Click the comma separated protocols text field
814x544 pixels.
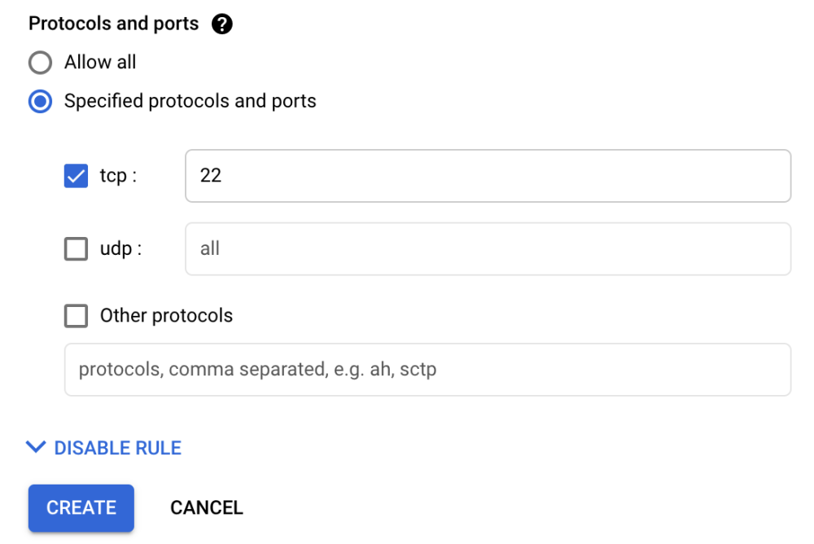pyautogui.click(x=427, y=370)
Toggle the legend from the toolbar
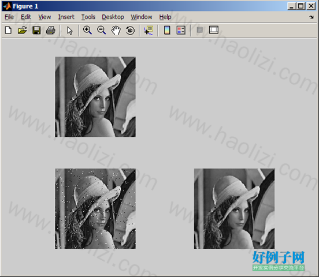This screenshot has height=277, width=319. click(181, 30)
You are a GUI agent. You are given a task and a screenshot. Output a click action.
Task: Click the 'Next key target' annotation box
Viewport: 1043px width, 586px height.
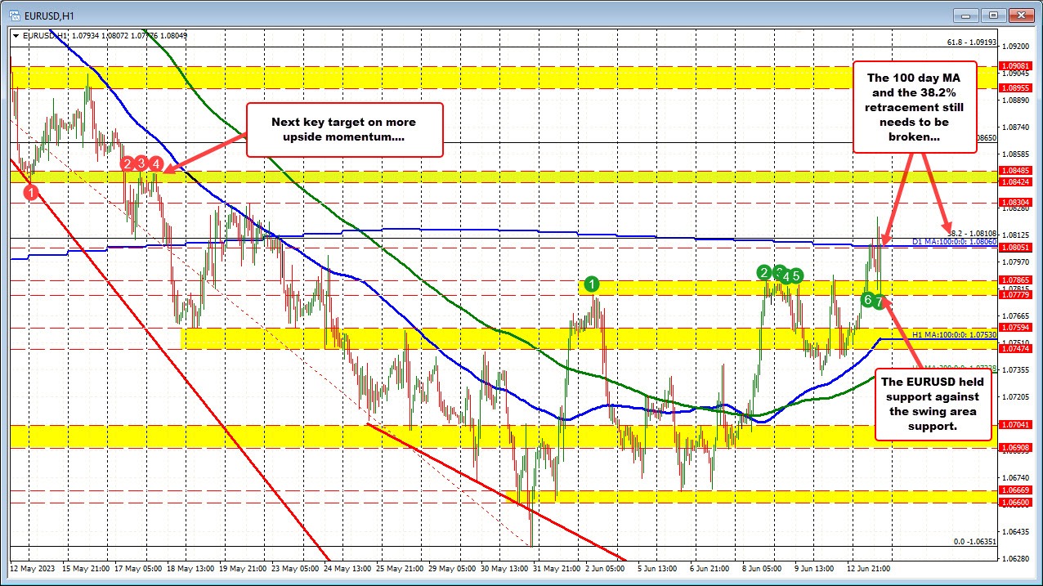point(344,130)
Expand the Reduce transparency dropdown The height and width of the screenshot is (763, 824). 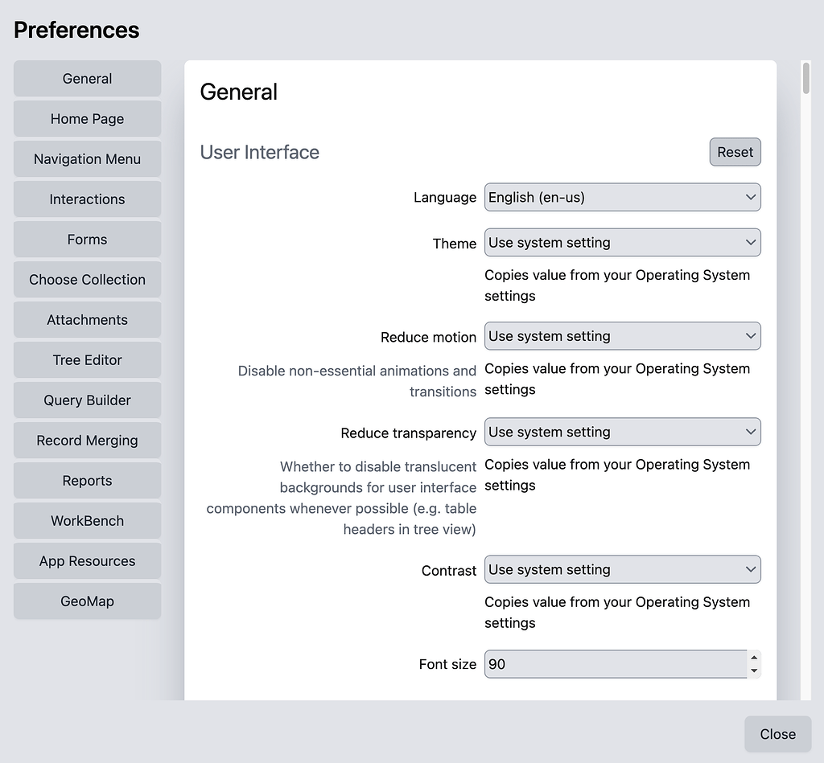click(x=622, y=432)
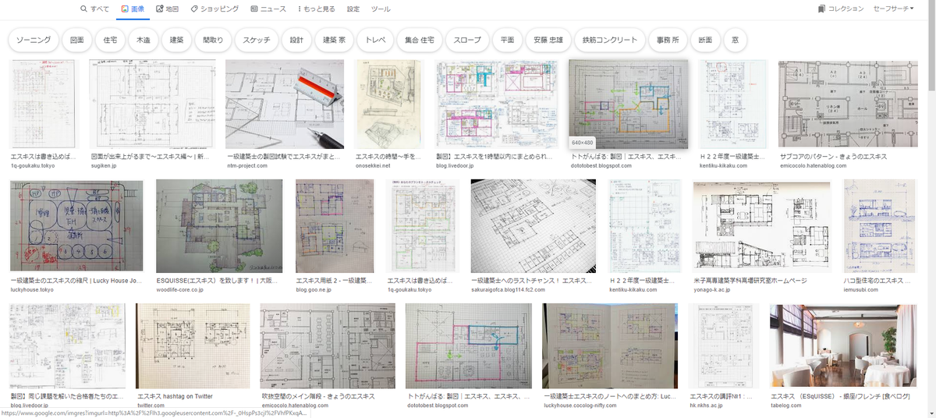Filter results by スケッチ chip
Image resolution: width=936 pixels, height=418 pixels.
[x=256, y=40]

________________

◆ **ACTIVITY**: If a line falls between the first line of the records above and the line containing "Task: Click the", inclusive, retype it exactly; leave pictures out.

◆ **TASK RESULT**:
Click the comma separated protocols text field
814x544 pixels.
pyautogui.click(x=427, y=370)
Toggle the legend from the toolbar
This screenshot has height=277, width=319. click(181, 30)
You are a GUI agent. You are given a task and a screenshot. Output a click action.
Task: Click the 'Next key target' annotation box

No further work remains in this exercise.